I think I would choose this one as my favorite season of them all.  I think the humor is just right and the writers just did such a fantastic job of dealing with the aforementioned “real life” issues in the way that I believe most of us dealt with them.  I related to this series so well while it was running, and looking back on the episodes, I can still easily conjure a realistic nostalgia, almost as though I was part of the group.

“I Love You, Donna Karan (Part One)”: We learn at the beginning of this episode that Shawn Hunter has a two-week dating rule.  It is in this episode that we’re really introduced to Angela Moore.  Angela is bright, spunky and seemingly all right with the aforementioned rule.  She doesn’t seem to have a need for commitment, either.  Cory, the resident 70-year-old in a 17-year-old’s body, finds this situation deplorable, and only wants Shawn to have what he and Topanga have, an everlasting love that is clearly super easy to come by.  For those of you not enamored with this series like I am, Angela becomes a permanent fixture throughout the series, which is why I feel this episode worth mentioning.

“Last Tango in Philly” – Topanga and Angela have jobs as waitresses in a Mexican restaurant – which looks suspiciously like the gang’s normal watering hole, Chubby’s – and the boys have to work out both their desire to be prideful men and their desire to keep their girlfriends happy (and keep them in general).  This episode holds the impromptu dance from the main men in the show – Cory, Shawn, Eric, Jack, Mr. Matthews and *GASP* Feeny.  A pelvic thrusting George Feeny make this one of my favorite moments of the season:

 

 

“Heartbreak Cory” – Cory’s clumsiness lands him a sprained ankle on what is supposed to be a very romantic ski trip for the class.  This is the episode that breaks the hearts of girls everywhere, when good boy Cory finds himself lying to Topanga to spend time with Lauren, the cute girl working at the lodge.

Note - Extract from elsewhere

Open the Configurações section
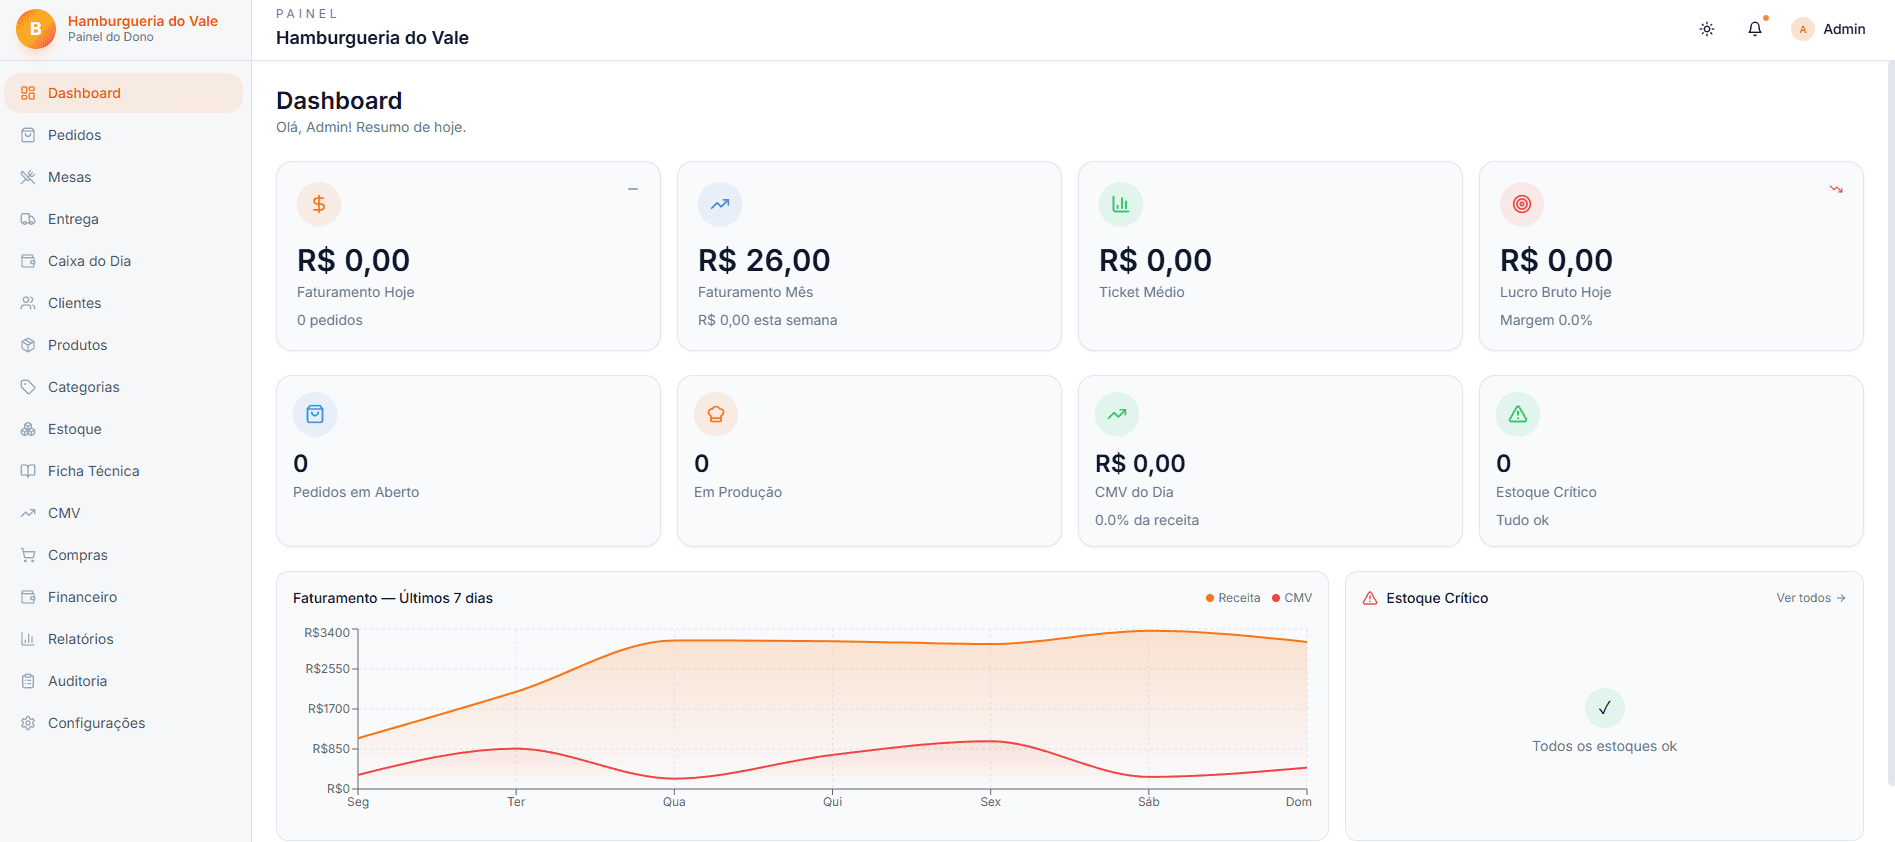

“And Then There Was Shawn” – “Here’s a knife/here’s a gun/there’ll be fun for everyone! Death is on the menu toniiiight…”  In a safe-for-kids parody of movies like Scream and I Know What You Did Last Summer, the gang finds themselves locked in the school with a violent killer.  So who will emerge as survivors?

“Graduation” – Ah, the day has finally arrived!  One of my favorite episodes, mostly because it signals the return of Minkus  (Lee Norris – One Tree Hill), the gang’s know-it-all dorky classmate, who was missing from the show for FOUR YEARS. Boy Meets World, in typical self-deprecating style, makes a joke of it.  There’s even a mention of the much missed Mr. Turner.  Of all the silliness of BMW, their ability to poke fun at their own inconsistencies remains a favorite.

 

 

Special Features

As with the previous seasons, there is not a lick of Special Features.

Audio/Video

Again, as with Season 4, this is pretty standard stuff.  The video is in full frame and audio is in English 2.0 Dolby Digital with closed captioning.  There are no action movie effects to rattle your walls with awesome, and that’s okay.

Overall

Boy Meets World: The Complete Fifth Season (along with all the other seasons) is another example of something that I’ll own and hope my kids watch someday.  It is full of genuine life lessons and smart humor, written to appeal to and draw in the very kids who were watching them as they aired.  Granted, I don’t watch Disney/ABC teen sitcoms anymore, but I’m pretty sure they don’t make ‘em like this.  I’m totally going to be one of those “Back in my day…” old people, and I don’t care.  They simply don’t make them this way anymore.

 

 

ComicsOnline gives Boy Meets World: The Complete Fifth Season 4 out of 5 nostalgic childhoods.